Extract to read:
Dynamics: Work energy applications

Recall that centripetal force is provided by another force.

1. Sled sliding on frictionless surface

Let's consider a sled starting from from rest (v₁ = 0) at the top of an icy hill. The path from 1 to 2 is circular with radius R, that we assume uniform. We neglect frictions. We want to determine the speeds of the sled and the normal forces exerted by the ice on it at the points 2, 3, and 4.

We recall that centripetal force is provided by amother force. Here it provides the resultant N + W, that is the normal force exerted by the ice on the sled + the weight W = mg of the sled. Further, we apply the work-energy theorem. (1/2)m(vf² - vi²) = - mg (xf - xi)

1. At the point 1:

v₁ = 0

1. At the point 2:

(1/2) m (v₂² - v₁²) = - mg (0 - h)
(1/2) m v₂² = mgh
v₂ = [2gh]^1/2

v₂ = [2gh]^1/2

The second Newton's law is written as:
W + N provides centripetal force = Fc
This force is radial, then oriented toward the center of the circle.
Therefore:
The vector relationship is:
N + W = Fc
Their components along + y-axis gives:

+ N - mg = + Fc, that is: N - mg = mv₂²/R, Thus:
N = mg + mv₂²/R

N = mg + mv₂²/R

1. At the point 3:

At this point, the component of the weight is zero along the x-axis, so
N = Fc, that is:
N = mv₃²/R

N = mv₃²/R

Applying the work-energy theorem gives:
(1/2) m (v₃² - v₂²) = - mg (R - 0)

Element and text position data:
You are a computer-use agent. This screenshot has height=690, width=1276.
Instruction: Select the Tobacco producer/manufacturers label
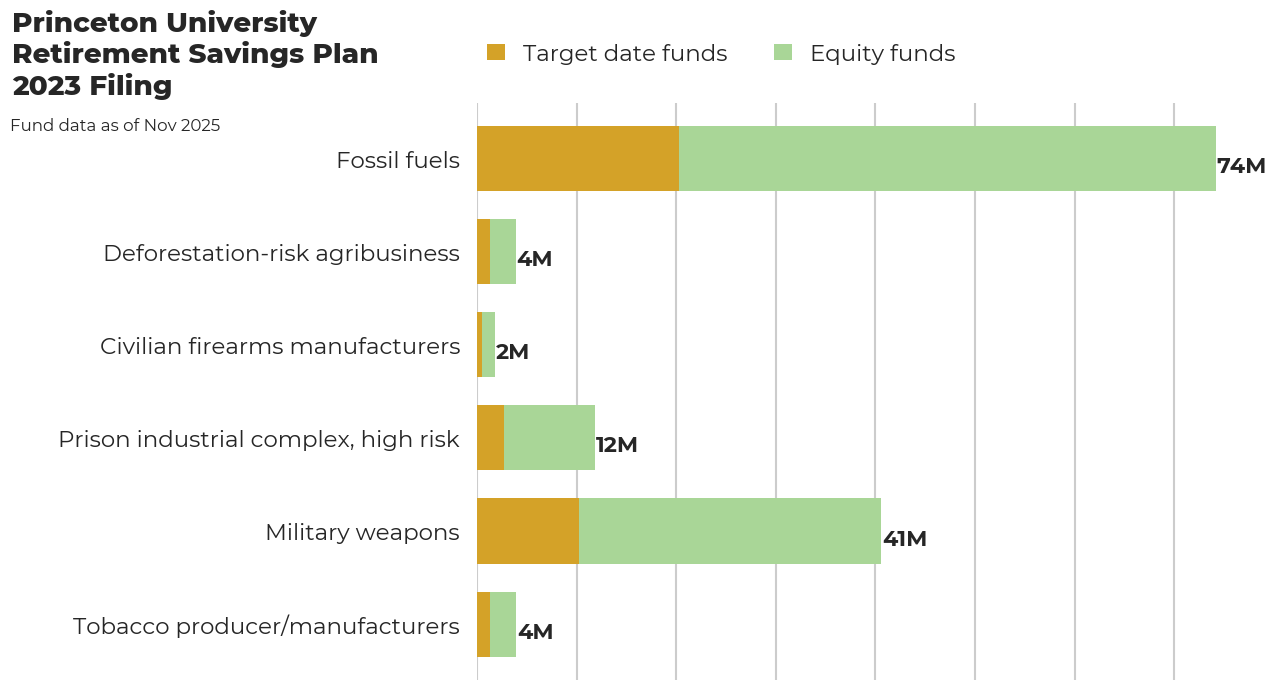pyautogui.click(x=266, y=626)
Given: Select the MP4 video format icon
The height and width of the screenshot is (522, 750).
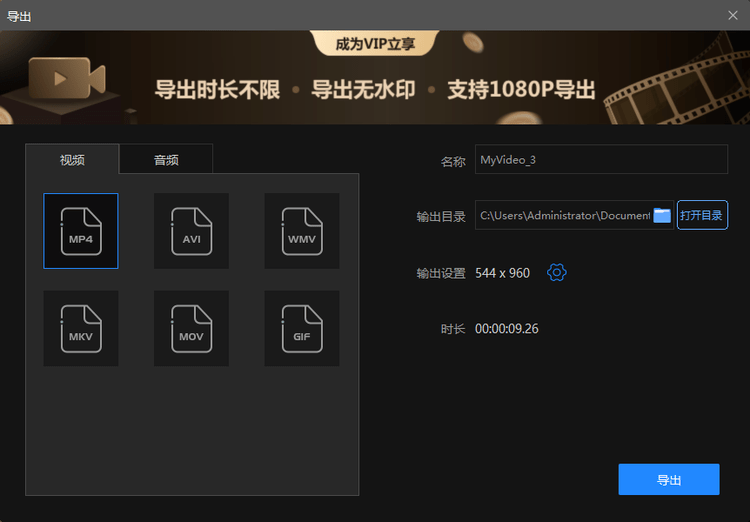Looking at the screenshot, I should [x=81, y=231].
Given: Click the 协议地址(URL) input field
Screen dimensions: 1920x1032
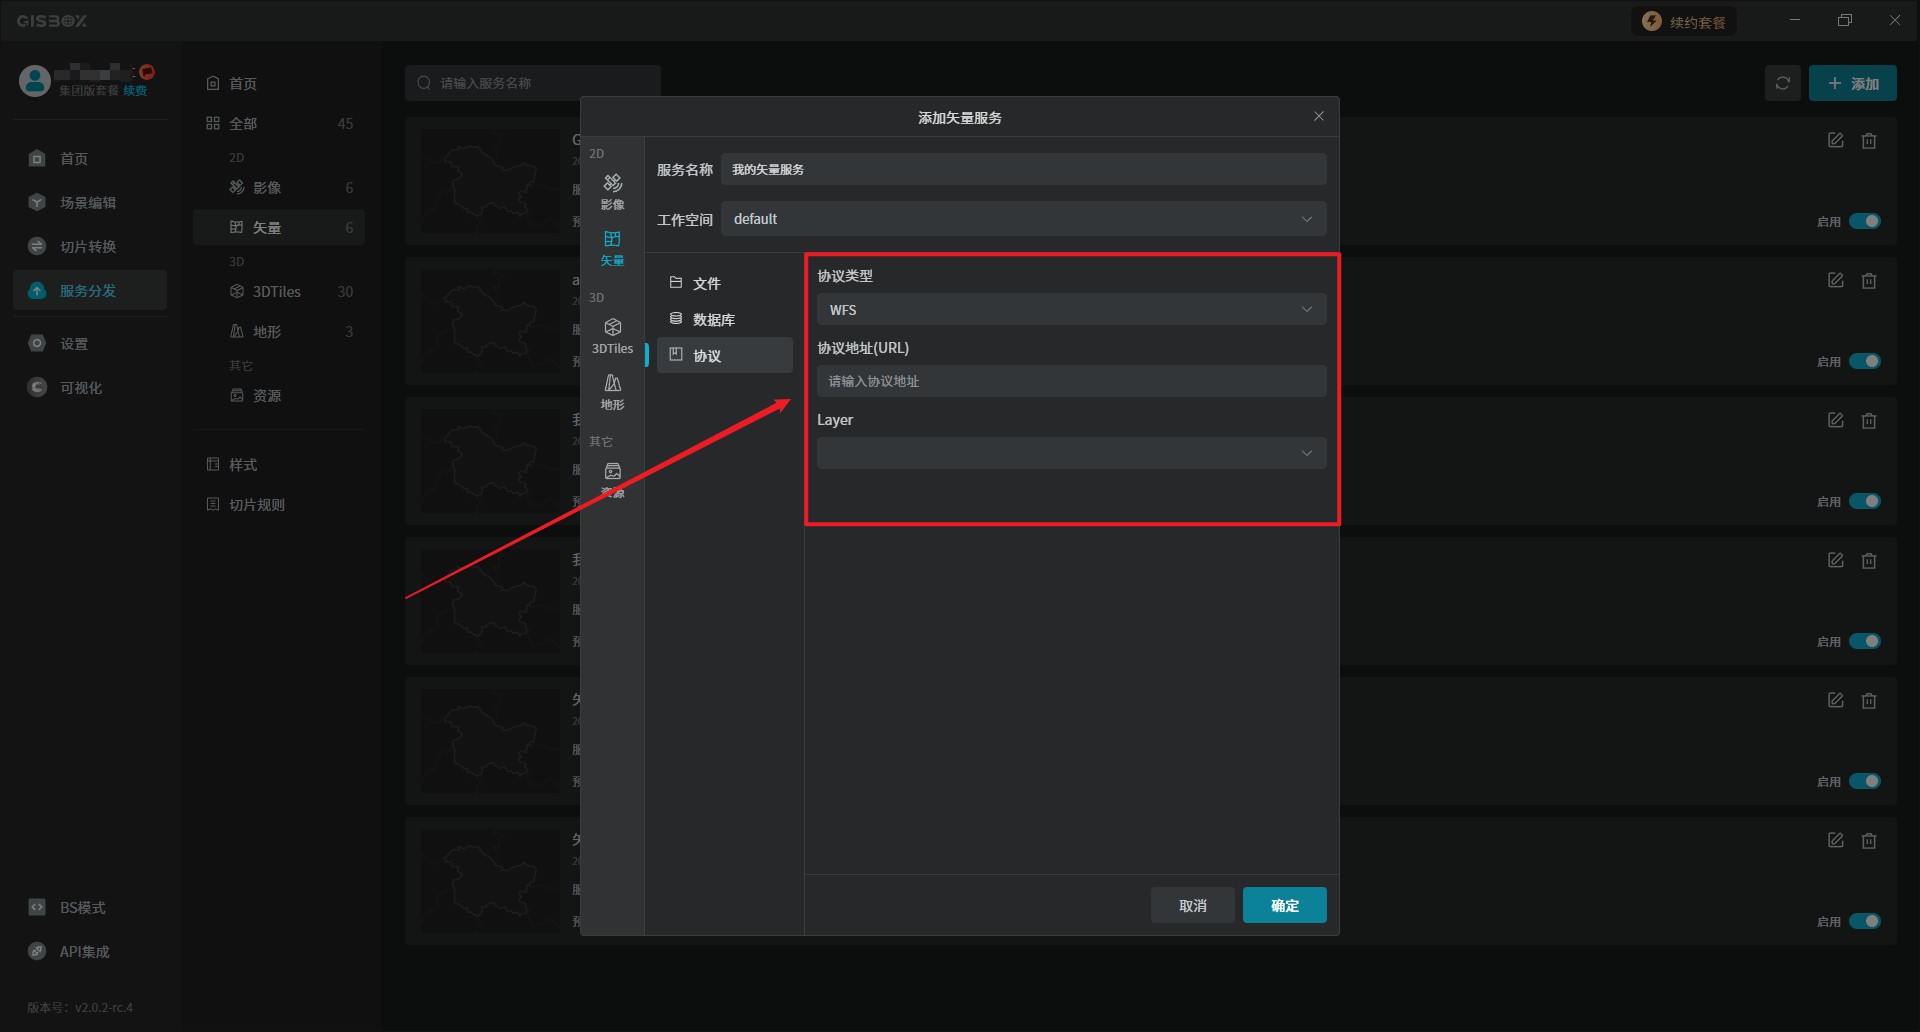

Tasks for this exercise:
1 - Answer these questions using the sled text.
(a) What speed does the sled have at point 1?
(b) What expression does the text give for v₂?
(c) What is the normal force equal to at point 3?
2 - List every point at which, according to the sled text, the speeds of the sled and the normal forces are to be determined.
3 - Go on with the sled text after its final equation.

The answers:
1 -
(a) v₁ = 0
(b) v₂ = [2gh]^1/2
(c) N = mv₃²/R

2 - Point 2, point 3, point 4

3 -
(1/2) m (v₃² - v₂²) = - mgR
v₃² = - 2gR + v₂²

Since v₂² = 2gh, we have:
v₃² = 2gh - 2gR

v₃² = 2gh - 2gR

1. At the point 4:

The vector relationship is:
N + W = Fc
Their components along + y-axis gives:
- N - mg = - Fc, that is N + mg = Fc, or
N + mg = mv₄²/R, Thus:
N = mv₄²/R - mg

N = mv₄²/R - mg

Applying the work-energy theorem (between the two points 4 and 2) gives:
(1/2) m (v₄² - v₂²) = - mg (2R - 0)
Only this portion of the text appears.